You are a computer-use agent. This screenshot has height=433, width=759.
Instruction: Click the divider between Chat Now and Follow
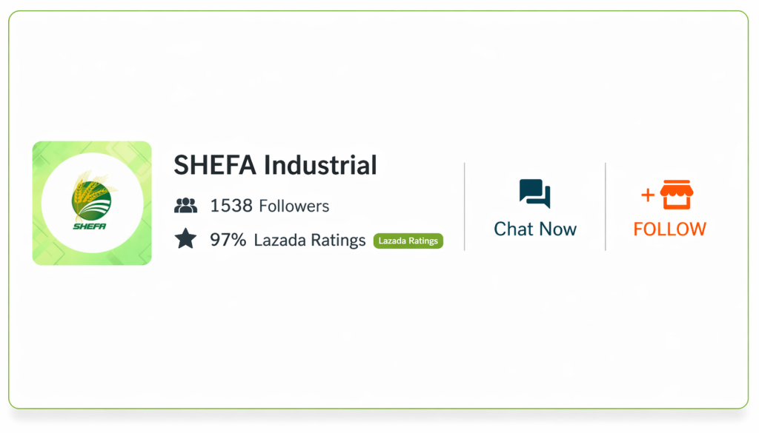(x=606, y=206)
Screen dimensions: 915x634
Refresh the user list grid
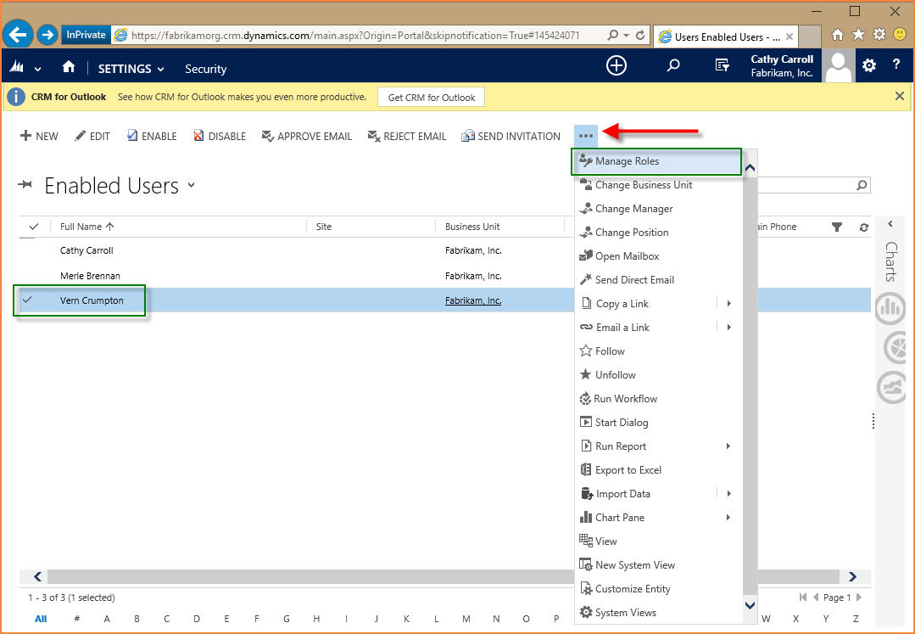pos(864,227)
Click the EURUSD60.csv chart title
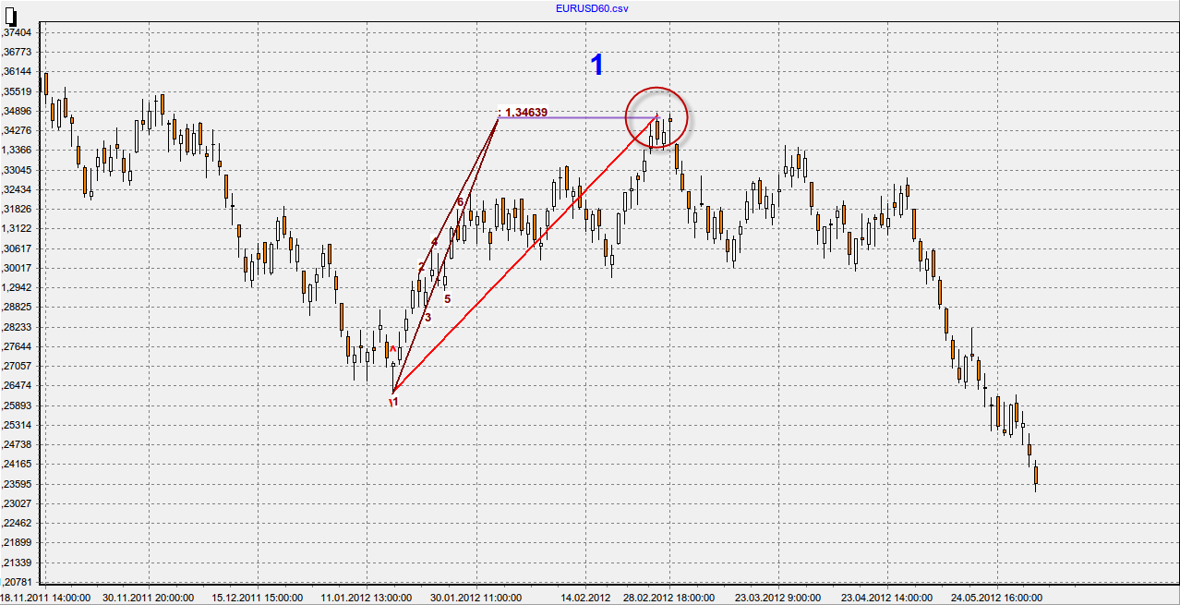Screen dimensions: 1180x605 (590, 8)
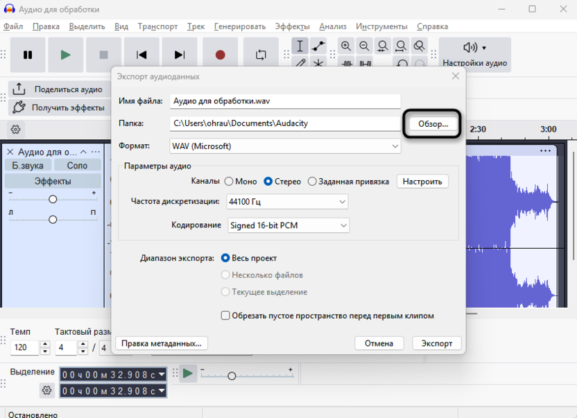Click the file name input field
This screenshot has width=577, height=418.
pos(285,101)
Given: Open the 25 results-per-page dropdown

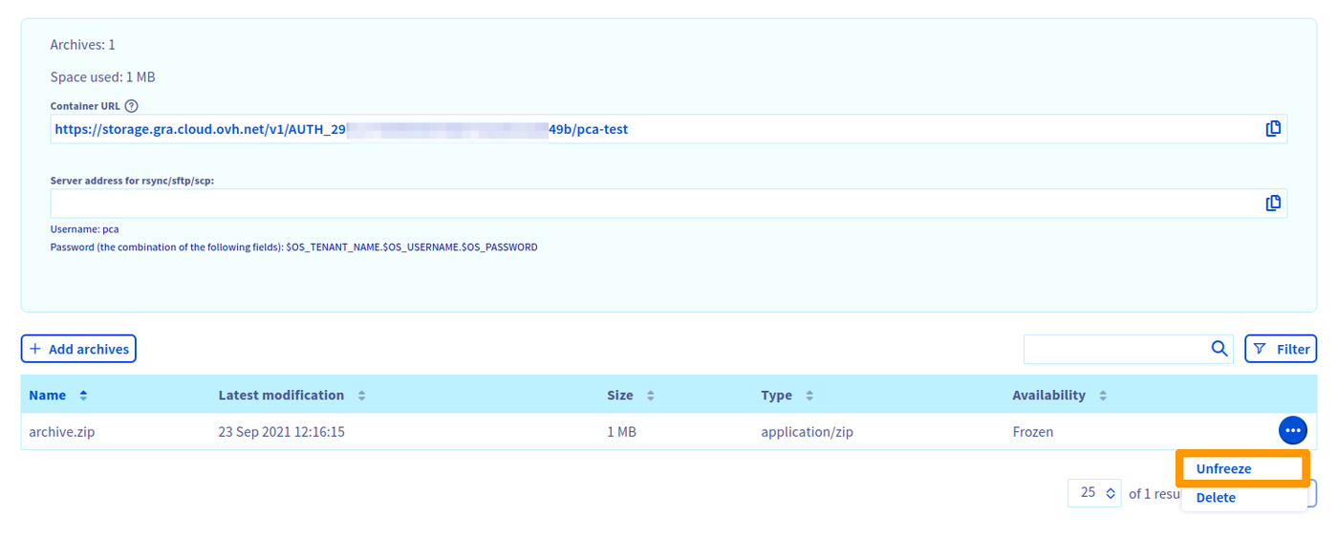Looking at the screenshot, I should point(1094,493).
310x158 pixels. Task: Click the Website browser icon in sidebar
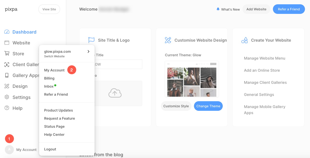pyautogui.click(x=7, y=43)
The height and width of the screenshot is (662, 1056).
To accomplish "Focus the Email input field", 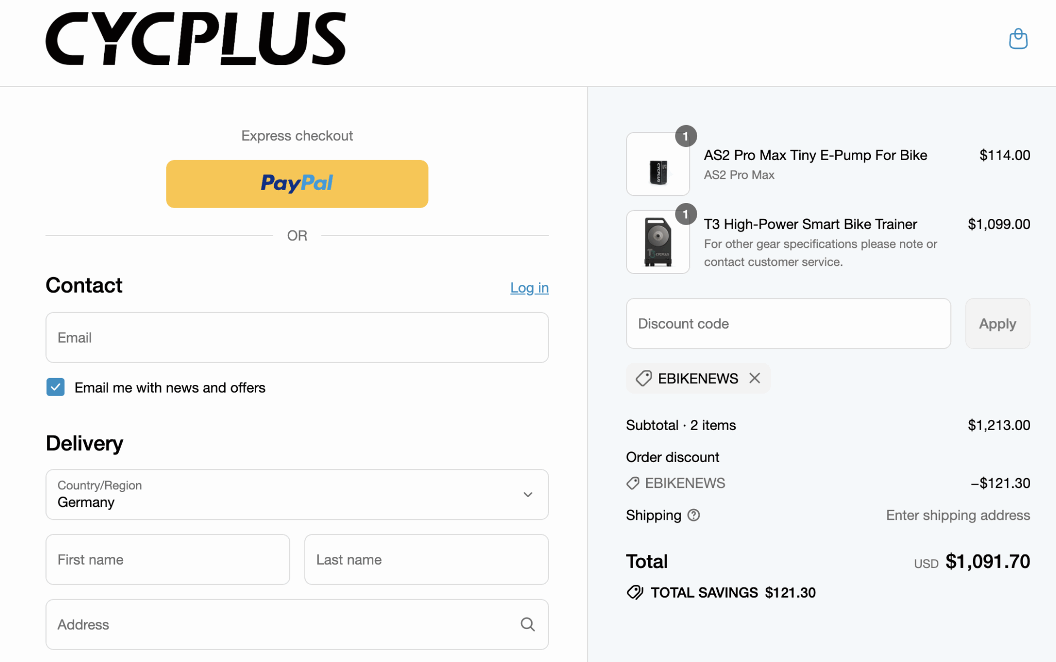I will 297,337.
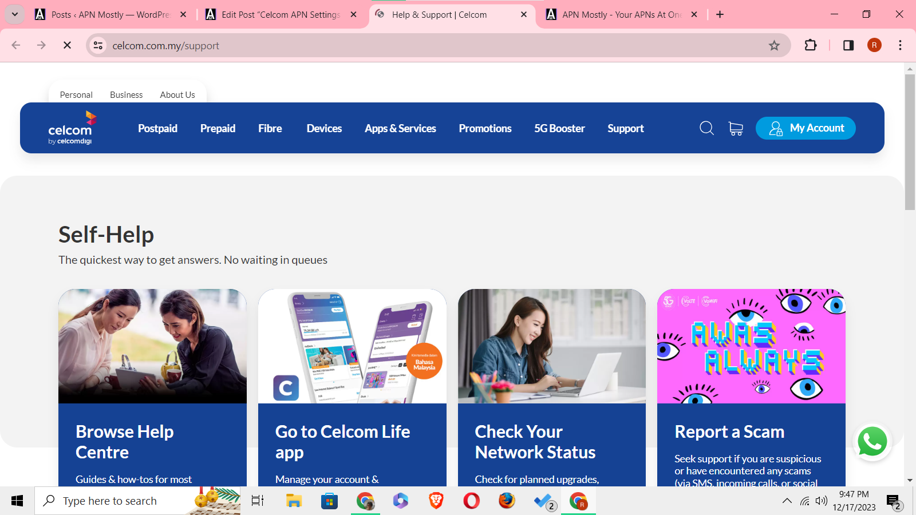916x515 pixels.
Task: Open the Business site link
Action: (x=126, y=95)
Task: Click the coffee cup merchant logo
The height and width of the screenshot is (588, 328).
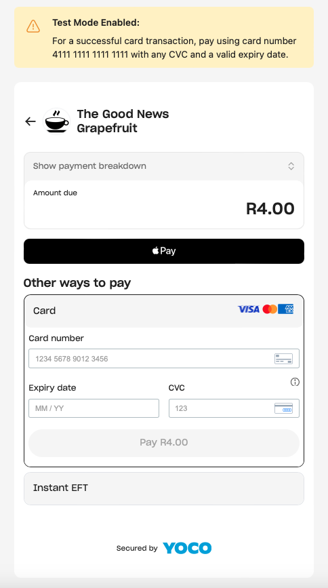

..............................

== Goal of the exercise ==
Starting with the line that contains "Task: Click the coffee cup merchant logo", print every line through the end of the data exactly as written; omit all pictures and add nothing else.

== Result of the task ==
Task: Click the coffee cup merchant logo
The height and width of the screenshot is (588, 328).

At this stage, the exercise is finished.